__ASSIGNMENT__. Please output the records below word for word and omit the pictures.

—————

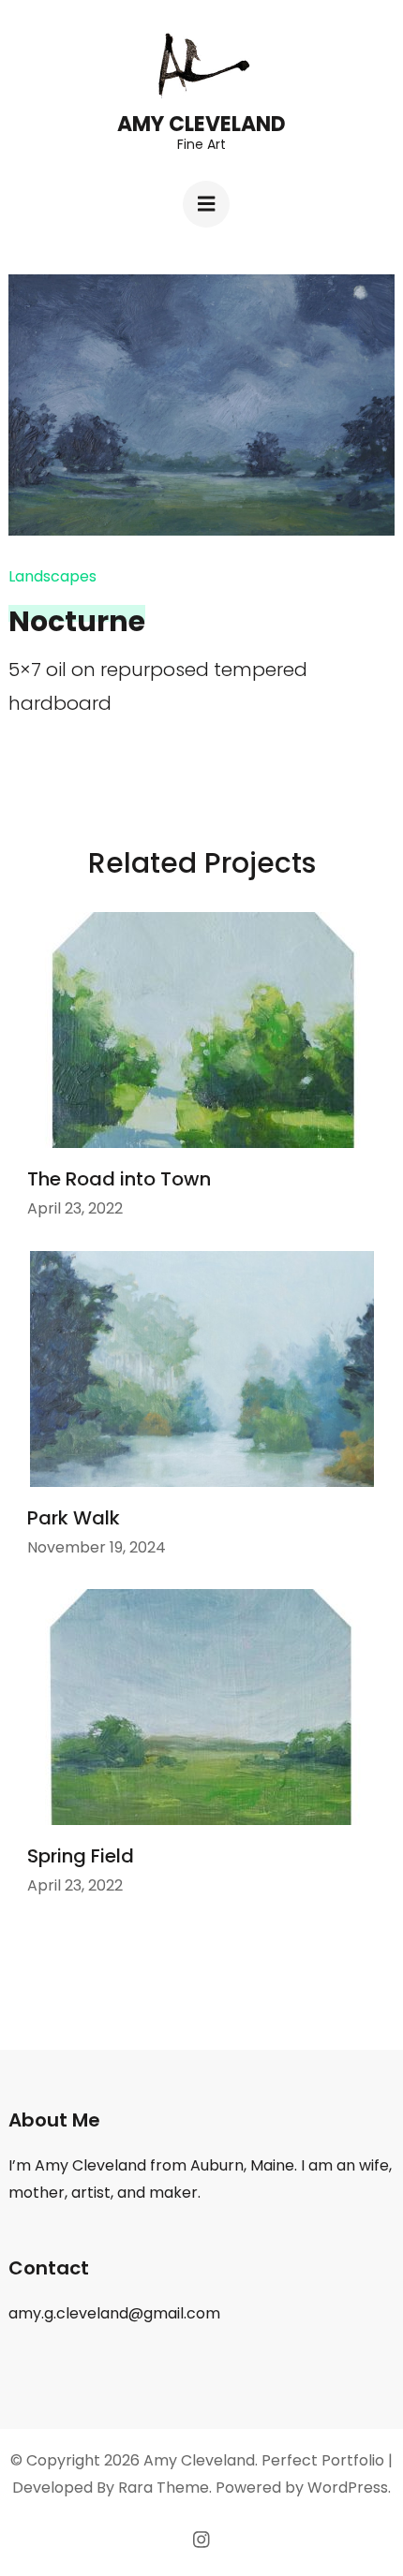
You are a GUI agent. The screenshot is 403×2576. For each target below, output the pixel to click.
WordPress (347, 2487)
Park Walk (73, 1518)
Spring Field (80, 1856)
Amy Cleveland (201, 124)
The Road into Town (119, 1179)
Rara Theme (163, 2487)
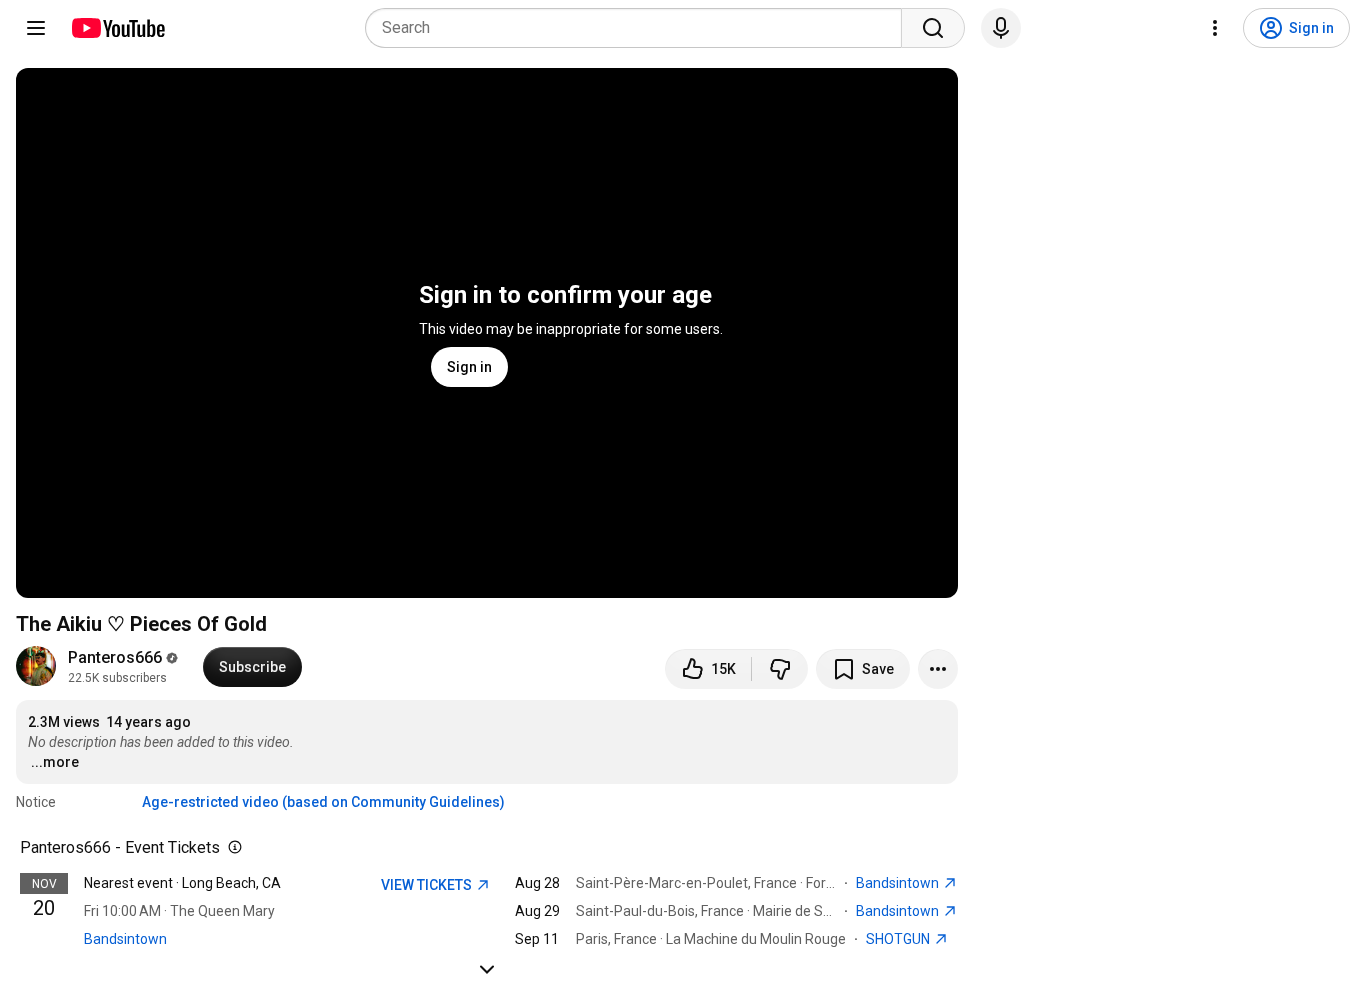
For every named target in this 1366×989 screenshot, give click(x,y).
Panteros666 (115, 657)
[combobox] (639, 28)
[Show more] (487, 969)
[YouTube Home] (117, 28)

—————

__TASK SOLUTION__.
You are a GUI agent. The screenshot is 403×2576. For each target below, output the pixel to click.
WordPress (347, 2487)
Park Walk (73, 1518)
Spring Field (80, 1856)
Amy Cleveland (201, 124)
The Road into Town (119, 1179)
Rara Theme (163, 2487)
For every named target in this 1366×989 screenshot, give click(x,y).
Panteros666 (115, 657)
[combobox] (639, 28)
[Show more] (487, 969)
[YouTube Home] (117, 28)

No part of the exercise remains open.